EXCERPTED PASSAGE.
====
Pezeshkian, the sole moderate among the six candidates approved by a hardline watchdog body to stand, has pledged to foster a pragmatic foreign policy and ease nuclear tensions with the West. Two hardline subsequently candidates pulled out.

At the same time, Pezeshkian promised in TV debates and interviews not to contest Khamenei’s policies.

As a lawmaker since 2008, Pezeshkian, who is an Azeri ethnic minority and supports the rights of ethnic minorities, has criticised the clerical establishment’s suppression of political and social dissent.

In 2022, Pezeshkian demanded clarification from authorities about the death of Mahsa Amini, a woman who died in custody after she was arrested for allegedly violating a law restricting women’s dress. Her death sparked months of unrest across the country.

During the Iran-Iraq war in 1980s, Pezeshkian, who held roles as both a combatant and a physician, was entrusted the task of deploying medical teams to the front lines.

Power in Iran ultimately lies with Supreme Leader Ayatollah Ali Khamenei, so the result will not herald any major policy shift on Iran’s nuclear programme or its support for militia groups across the Middle East.

But the President runs the government day-to-day and can influence the tone of Iran’s policy.
====
ENTRIES PROVIDED.
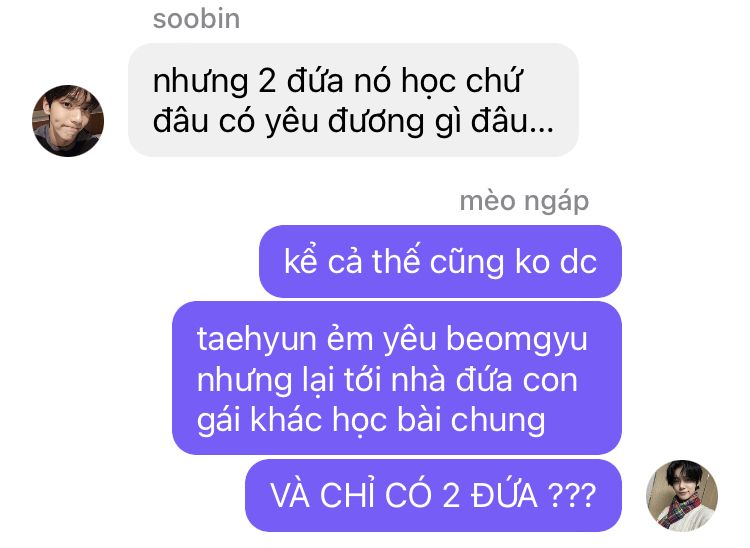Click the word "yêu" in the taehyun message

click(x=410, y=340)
====
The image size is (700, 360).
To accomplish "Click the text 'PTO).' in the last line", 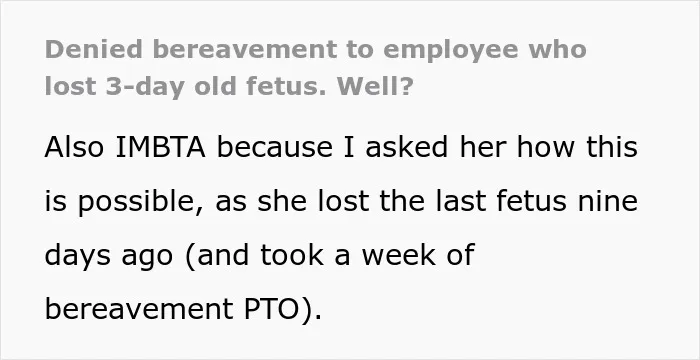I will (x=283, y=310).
====
USING THE INFORMATION.
1. In the passage on Pezeshkian, reproduce the wording verbatim from "During the Iran-Iraq" up to and including "the Middle East.".
2. Render the following sentence from the passage on Pezeshkian into Spanish: "But the President runs the government day-to-day and can influence the tone of Iran's policy."
3. Write the next paragraph of the passage on Pezeshkian, beginning after its final sentence.

EXERCISE RESPONSES.
1.
During the Iran-Iraq war in 1980s, Pezeshkian, who held roles as both a combatant and a physician, was entrusted the task of deploying medical teams to the front lines.

Power in Iran ultimately lies with Supreme Leader Ayatollah Ali Khamenei, so the result will not herald any major policy shift on Iran’s nuclear programme or its support for militia groups across the Middle East.

2. Pero el presidente dirige el gobierno en el día a día y puede influir en el tono de la política de Irán.

3.
The election comes at a time of escalating regional tension due to the war between Israel and Iranian allies Hamas in Gaza and Hezbollah in Lebanon, and increased Western pressure on Iran over its fast-advancing nuclear programme.

With Iran’s supreme leader now 85, it is likely that the next president will be closely involved in the process of choosing a successor to Khamenei, insiders and analysts say.

Anti-Western views of Jalili, Iran’s former uncompromising nuclear negotiator, offer a contrast to those of Pezeshkian. Analysts said Jalili’s win would signal the possibility of an even more antagonistic turn in the Islamic Republic’s foreign and domestic policy.

But a victory for Pezeshkian might help ease tensions with the West, improve chances of economic reform, social liberalisation and political pluralism.

Pezeshkian, faithful to Iran’s theocratic rule, is backed by the reformist faction that has largely been sidelined in Iran in recent years.

“We will respect the hijab law, but there should never be any intrusive or inhumane behaviour toward women,” Pezeshkian said after casting his vote.

He was referring to the death of Mahsa Amini, a young Kurdish woman, in 2022 while in morality police custody for allegedly violating the mandatory Islamic dress code.

The unrest sparked by Amini’s death spiralled into the biggest show of opposition to Iran’s clerical rulers in years.